Tie all the cuttings together with a piece of string to ensure proper binding. Make sure all diagonal ends point in the same direction.
Place moist sand in plastic storage bag. Ensure there is enough sand in the bag to completely surround the roots. The sand should be moist, but not soaked. Gently insert the roots into the bag of sand; make sure the roots are fully covered. Store bags of cuttings for two weeks in an area that will remain between 40 and 50 degrees Fahrenheit. At the end of the two weeks, the blackberry cuttings should be rooted and ready for transplanting.
Prepare a planting bed for the blackberry cuttings to grow. Turn the soil with a shovel and break apart clumps. Sprinkle the planting bed with compost to ensure proper nutrients are present.
Dig holes in a planting bed that has been prepared. The holes should be 3 to 6 inches in depth, and should be approximately 1 foot apart to allow for best growth.

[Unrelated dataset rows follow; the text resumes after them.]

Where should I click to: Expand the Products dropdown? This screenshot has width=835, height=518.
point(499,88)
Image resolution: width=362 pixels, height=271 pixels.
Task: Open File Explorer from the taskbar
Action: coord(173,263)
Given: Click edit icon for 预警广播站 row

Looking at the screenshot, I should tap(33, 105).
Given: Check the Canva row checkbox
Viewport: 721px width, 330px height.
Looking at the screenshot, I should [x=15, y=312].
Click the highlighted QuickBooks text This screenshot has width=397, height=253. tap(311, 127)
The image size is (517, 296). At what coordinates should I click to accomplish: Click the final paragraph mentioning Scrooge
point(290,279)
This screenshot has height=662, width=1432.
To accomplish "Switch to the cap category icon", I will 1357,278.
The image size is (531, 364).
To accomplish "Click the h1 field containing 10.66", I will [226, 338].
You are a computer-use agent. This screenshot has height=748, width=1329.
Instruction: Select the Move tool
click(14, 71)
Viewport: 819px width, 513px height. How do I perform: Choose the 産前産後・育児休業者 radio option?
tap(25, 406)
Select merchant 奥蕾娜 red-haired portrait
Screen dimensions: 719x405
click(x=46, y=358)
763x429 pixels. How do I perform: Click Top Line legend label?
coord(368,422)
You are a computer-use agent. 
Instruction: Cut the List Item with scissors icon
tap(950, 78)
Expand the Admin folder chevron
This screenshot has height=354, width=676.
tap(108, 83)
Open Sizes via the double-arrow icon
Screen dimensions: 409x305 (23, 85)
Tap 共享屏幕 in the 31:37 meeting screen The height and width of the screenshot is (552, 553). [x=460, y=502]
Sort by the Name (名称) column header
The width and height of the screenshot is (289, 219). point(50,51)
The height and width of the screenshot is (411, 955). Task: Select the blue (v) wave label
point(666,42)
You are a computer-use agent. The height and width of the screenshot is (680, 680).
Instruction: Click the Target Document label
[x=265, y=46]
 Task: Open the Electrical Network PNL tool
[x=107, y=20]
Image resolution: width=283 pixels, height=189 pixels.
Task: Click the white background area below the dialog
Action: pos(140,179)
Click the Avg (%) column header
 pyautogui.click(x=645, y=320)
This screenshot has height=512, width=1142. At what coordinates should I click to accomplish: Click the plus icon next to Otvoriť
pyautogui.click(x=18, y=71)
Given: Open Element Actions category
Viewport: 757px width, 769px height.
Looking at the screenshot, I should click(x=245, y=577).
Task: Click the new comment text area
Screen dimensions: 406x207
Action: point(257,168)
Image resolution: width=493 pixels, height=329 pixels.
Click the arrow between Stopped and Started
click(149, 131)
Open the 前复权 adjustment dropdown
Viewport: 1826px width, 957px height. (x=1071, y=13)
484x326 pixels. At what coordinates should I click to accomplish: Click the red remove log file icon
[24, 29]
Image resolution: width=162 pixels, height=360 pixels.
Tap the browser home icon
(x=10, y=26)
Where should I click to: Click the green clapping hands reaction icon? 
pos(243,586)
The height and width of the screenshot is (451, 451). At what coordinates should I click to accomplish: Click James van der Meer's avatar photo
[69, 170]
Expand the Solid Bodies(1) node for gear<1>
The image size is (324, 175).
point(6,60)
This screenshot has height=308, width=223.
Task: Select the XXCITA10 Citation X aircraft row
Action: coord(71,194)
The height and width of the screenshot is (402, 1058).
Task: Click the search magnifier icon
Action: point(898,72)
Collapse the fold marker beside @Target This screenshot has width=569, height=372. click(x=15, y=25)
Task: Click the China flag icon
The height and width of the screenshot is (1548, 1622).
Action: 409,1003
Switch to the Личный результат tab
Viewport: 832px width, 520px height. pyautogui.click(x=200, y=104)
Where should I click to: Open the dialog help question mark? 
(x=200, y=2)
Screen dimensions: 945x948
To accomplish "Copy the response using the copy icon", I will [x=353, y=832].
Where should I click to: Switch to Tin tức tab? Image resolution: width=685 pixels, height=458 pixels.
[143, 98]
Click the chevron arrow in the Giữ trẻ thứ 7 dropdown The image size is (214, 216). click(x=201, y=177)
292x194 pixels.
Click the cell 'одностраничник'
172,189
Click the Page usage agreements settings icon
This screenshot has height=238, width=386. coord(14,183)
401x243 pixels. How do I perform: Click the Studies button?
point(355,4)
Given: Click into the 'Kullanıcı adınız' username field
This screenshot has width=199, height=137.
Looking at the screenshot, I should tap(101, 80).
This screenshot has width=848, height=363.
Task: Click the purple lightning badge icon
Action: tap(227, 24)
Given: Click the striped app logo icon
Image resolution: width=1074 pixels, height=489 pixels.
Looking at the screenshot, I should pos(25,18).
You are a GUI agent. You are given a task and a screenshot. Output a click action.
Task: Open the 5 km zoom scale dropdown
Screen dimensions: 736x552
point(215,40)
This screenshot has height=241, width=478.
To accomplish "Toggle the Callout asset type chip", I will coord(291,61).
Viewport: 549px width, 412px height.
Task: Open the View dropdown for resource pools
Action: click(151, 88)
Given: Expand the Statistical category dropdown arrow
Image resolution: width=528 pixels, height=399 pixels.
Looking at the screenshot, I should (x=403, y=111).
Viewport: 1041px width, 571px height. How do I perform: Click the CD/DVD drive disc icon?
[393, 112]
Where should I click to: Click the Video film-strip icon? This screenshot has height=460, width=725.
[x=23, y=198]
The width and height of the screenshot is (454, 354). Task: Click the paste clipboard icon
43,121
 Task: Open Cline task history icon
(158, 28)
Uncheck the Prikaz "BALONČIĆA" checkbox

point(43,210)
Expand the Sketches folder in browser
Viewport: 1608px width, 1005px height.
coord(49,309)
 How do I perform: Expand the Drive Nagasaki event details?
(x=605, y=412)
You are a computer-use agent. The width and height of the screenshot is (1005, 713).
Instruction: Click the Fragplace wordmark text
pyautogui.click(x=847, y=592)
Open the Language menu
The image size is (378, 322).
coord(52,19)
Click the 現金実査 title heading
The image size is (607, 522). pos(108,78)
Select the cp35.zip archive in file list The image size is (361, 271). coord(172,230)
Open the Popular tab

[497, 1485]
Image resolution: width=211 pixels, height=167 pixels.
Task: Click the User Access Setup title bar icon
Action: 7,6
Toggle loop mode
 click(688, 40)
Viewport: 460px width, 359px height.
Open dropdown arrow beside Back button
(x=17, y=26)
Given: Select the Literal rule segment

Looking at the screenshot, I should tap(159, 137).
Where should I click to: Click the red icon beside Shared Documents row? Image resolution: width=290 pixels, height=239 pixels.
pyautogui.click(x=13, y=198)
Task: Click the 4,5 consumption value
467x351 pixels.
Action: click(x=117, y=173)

Remove the cuttings from their bags and plant the sprouted end of the cutting into the holes that have been dug in the prepared planting bed. Fill around the cuttings with loose dirt. Water the cuttings until the soil around them is moist but not soaked. Complete this process after the danger of the last frost has passed in the spring to ensure the cuttings will take root and grow properly.